En réponse à ces propositions, l’Armos, Association régionale des maîtres d’ouvrage sociaux de Nouvelle-Calédonie, créée en avril dernier, rappelle que les bailleurs sociaux sont « avant tout des entreprises ». « Les loyers nous permettent de payer nos charges comprenant, en grande partie, l’entretien des logements et le remboursement de nos emprunts », explique sa présidente, Maud Peirano, également directrice générale de la SEM Sud Habitat. Par conséquent, « on ne peut pas se permettre de geler les loyers, puisque plus d’argent ne rentrerait et nous n’aurions plus la capacité d’assumer nos charges ».

Nikita Hoffmann

*Prénoms modifiés.

** : Un logement intermédiaire est situé entre un logement social et un logement privé en termes de loyer et de conditions d’accès. Il est destiné aux personnes ayant un revenu modeste mais ne pouvant pas accéder à un logement social.

LA PROCÉDURE À LA LOUPE

La procédure d’expulsion d’un logement social contient plusieurs phases. Dans un premier temps, chaque bailleur met en place ses propres dispositifs afin de trouver des solutions et aider le locataire. Cela consiste souvent en un accompagnement avec une conseillère sociale. Celle-ci peut aiguiller le locataire sur les aides dont il peut bénéficier, notamment l’aide au logement, ou examiner ses problématiques de budget. Dans les premiers mois, un plan d’apurement (accord fixant un échéancier permettant de payer la dette en plusieurs fois, en tenant compte du budget du locataire) peut être appliqué.

En moyenne, à partir de quatre mois de dépassement d’échéances (la durée diffère en fonction des bailleurs sociaux), la phase judiciaire est enclenchée, avec une transmission du dossier au service recouvrement. Des messages de rappel sont alors envoyés au locataire.

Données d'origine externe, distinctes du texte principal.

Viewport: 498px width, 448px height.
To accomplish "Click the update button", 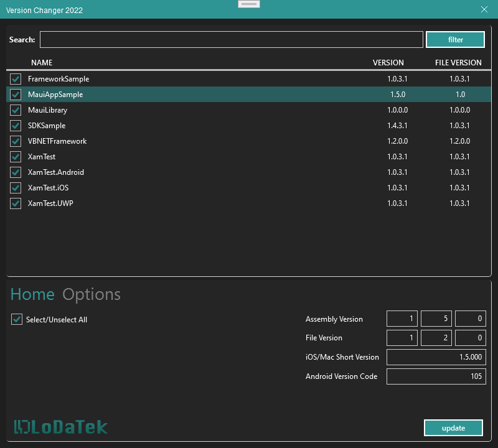I will [453, 428].
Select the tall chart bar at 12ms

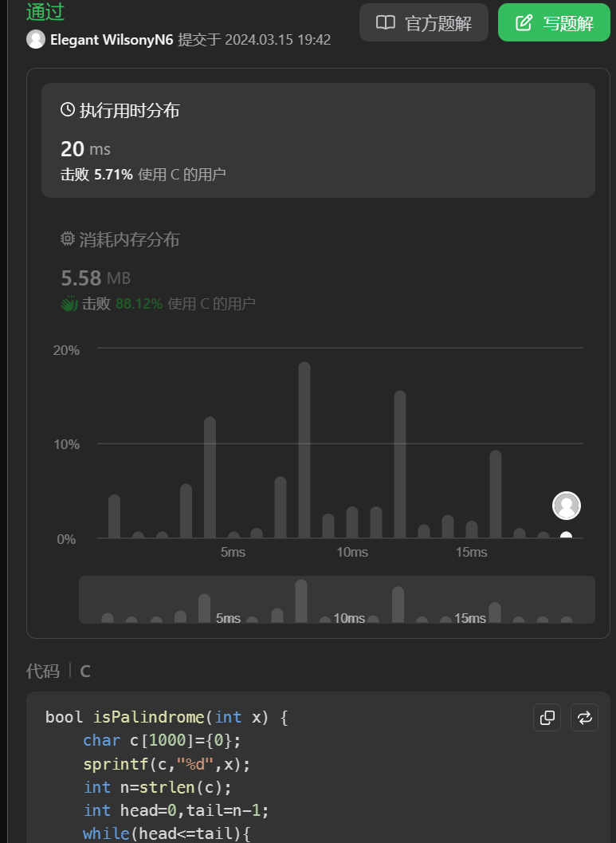(400, 464)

Si la situation s’aggrave, le dossier est transmis au service contentieux. À ce stade, le juge a également la possibilité de mettre en place des dispositifs afin de trouver des solutions.

En parallèle, en province Sud, le comité de coordination des actions de prévention (CCAPEPS), regroupant l’État, la province, les centres communaux d’action sociale, l’Institut d’émission d’outre-mer et les bailleurs, entre en jeu. Il se réunit mensuellement et examine 20 nouveaux dossiers par session.

À terme, le recours à la force publique est mis en place. Une étape qui n’arrive « pas si souvent que l’on ne le pense », car « la plupart du temps, lorsque les gens n’ont pas les moyens de payer, ils finissent par rendre leur logement », explique Maud Peirano, présidente de l’Armos-NC. Chacune de ces phases prend du temps. « Avant d’être réellement expulsé, il faut bien trois ans, lorsqu’on est dans un logement social ».